There are some criticisms from the hardcore darts fans, that Ally Pally has become too boisterous. Too much about the costumes and singing, making it less about the darts. But, most people see it about all of the above, and it was undoubtedly an important part of growing the sport. 
Ally Pally built the memories and great night classics quickly. Raymond van Barneveld threw the first-ever nine-darter at the championship in 2009. Rob Cross, who barely known outside the pub circuit, stunned the darts world in 2018 by defeating Phil Taylor 7-2 in the final on his debut. Taylor had already won three world titles at the Palace before retiring that same year. Michael van Gerwen secured a third crown there in 2019. And then came January 2025, when Luke Littler, aged just 17, became the youngest world champion in the sport's history. Luke was the catalyst that pushed Ally Pally from being a growing sport to a household staple. 

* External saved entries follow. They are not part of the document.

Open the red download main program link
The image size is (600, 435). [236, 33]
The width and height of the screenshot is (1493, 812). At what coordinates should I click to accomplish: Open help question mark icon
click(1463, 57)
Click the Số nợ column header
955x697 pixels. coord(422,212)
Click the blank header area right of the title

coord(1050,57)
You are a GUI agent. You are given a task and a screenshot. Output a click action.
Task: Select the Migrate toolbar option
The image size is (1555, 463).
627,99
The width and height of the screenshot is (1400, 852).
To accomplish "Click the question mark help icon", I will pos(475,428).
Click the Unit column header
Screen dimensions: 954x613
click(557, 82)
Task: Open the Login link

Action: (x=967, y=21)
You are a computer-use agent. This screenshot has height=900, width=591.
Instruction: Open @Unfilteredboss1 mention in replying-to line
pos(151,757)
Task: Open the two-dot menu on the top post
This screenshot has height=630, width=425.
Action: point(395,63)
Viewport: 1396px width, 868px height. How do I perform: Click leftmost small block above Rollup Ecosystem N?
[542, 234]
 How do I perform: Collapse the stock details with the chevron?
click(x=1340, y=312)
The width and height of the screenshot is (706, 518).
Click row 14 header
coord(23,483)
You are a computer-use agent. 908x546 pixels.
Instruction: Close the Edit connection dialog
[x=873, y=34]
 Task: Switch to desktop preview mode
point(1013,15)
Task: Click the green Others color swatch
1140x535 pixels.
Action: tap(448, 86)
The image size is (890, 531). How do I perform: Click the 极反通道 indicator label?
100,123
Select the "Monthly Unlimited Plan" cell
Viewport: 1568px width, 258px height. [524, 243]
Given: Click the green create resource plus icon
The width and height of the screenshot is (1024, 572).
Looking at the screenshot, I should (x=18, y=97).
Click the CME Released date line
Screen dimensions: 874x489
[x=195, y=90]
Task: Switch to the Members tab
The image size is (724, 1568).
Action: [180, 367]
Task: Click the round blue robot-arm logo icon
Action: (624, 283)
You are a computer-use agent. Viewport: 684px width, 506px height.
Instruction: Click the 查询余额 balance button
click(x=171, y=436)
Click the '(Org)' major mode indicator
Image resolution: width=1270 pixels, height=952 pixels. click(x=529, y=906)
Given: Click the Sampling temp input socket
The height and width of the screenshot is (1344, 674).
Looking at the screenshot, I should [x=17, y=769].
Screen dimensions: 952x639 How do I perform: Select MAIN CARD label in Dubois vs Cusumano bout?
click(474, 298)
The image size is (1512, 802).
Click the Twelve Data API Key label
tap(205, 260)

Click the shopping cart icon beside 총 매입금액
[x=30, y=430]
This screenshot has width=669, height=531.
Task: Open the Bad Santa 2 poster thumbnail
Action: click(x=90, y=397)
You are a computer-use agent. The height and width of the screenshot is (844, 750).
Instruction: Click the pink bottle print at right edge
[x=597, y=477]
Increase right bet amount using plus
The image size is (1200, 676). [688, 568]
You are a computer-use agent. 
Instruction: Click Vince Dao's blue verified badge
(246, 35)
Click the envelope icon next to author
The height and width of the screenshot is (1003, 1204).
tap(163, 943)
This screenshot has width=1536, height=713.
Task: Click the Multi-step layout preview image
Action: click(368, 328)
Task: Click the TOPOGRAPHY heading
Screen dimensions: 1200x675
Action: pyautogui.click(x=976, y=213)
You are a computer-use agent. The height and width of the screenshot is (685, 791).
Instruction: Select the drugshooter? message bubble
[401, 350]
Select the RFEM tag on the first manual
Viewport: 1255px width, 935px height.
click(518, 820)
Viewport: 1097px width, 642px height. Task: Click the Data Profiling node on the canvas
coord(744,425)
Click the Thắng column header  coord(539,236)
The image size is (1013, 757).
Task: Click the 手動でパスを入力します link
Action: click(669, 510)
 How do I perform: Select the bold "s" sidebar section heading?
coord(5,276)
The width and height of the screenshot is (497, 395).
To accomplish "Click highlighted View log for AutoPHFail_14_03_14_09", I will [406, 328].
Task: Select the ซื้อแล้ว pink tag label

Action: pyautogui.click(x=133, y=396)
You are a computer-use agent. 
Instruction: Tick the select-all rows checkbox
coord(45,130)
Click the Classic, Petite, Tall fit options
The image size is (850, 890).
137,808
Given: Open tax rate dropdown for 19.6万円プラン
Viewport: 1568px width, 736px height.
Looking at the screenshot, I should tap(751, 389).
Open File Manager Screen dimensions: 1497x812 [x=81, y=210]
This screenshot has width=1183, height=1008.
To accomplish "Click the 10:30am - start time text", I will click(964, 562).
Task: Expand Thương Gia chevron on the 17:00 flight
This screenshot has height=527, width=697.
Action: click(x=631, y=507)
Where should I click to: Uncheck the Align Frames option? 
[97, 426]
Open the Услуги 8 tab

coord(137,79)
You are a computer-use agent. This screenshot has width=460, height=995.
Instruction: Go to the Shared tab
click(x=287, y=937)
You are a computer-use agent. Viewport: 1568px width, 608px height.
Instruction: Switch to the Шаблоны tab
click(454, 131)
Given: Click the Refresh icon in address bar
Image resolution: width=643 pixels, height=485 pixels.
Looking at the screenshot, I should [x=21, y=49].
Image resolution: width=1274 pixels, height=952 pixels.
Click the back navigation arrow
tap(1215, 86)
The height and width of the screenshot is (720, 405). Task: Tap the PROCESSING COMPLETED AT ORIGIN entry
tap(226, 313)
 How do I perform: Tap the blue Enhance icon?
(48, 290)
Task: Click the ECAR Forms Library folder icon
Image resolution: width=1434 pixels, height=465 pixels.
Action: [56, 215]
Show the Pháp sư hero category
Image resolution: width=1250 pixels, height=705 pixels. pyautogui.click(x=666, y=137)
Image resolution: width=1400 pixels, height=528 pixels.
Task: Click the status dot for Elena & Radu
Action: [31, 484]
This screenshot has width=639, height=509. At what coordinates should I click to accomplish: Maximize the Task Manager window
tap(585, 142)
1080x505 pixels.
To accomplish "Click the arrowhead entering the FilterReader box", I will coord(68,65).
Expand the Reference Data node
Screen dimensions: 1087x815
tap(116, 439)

A venue growing to match darts' ambitions

The story is far from over though. In December 2025, the PDC confirmed a new deal securing the World Championship at Ally Pally until at least 2031. Better still, from 2027, the tournament moves from the West Hall to the venue's Great Hall, boosting per-session capacity to over 5,200 and total tournament attendance to 180,000. That's up from 1,600 at the very first PDC edition here.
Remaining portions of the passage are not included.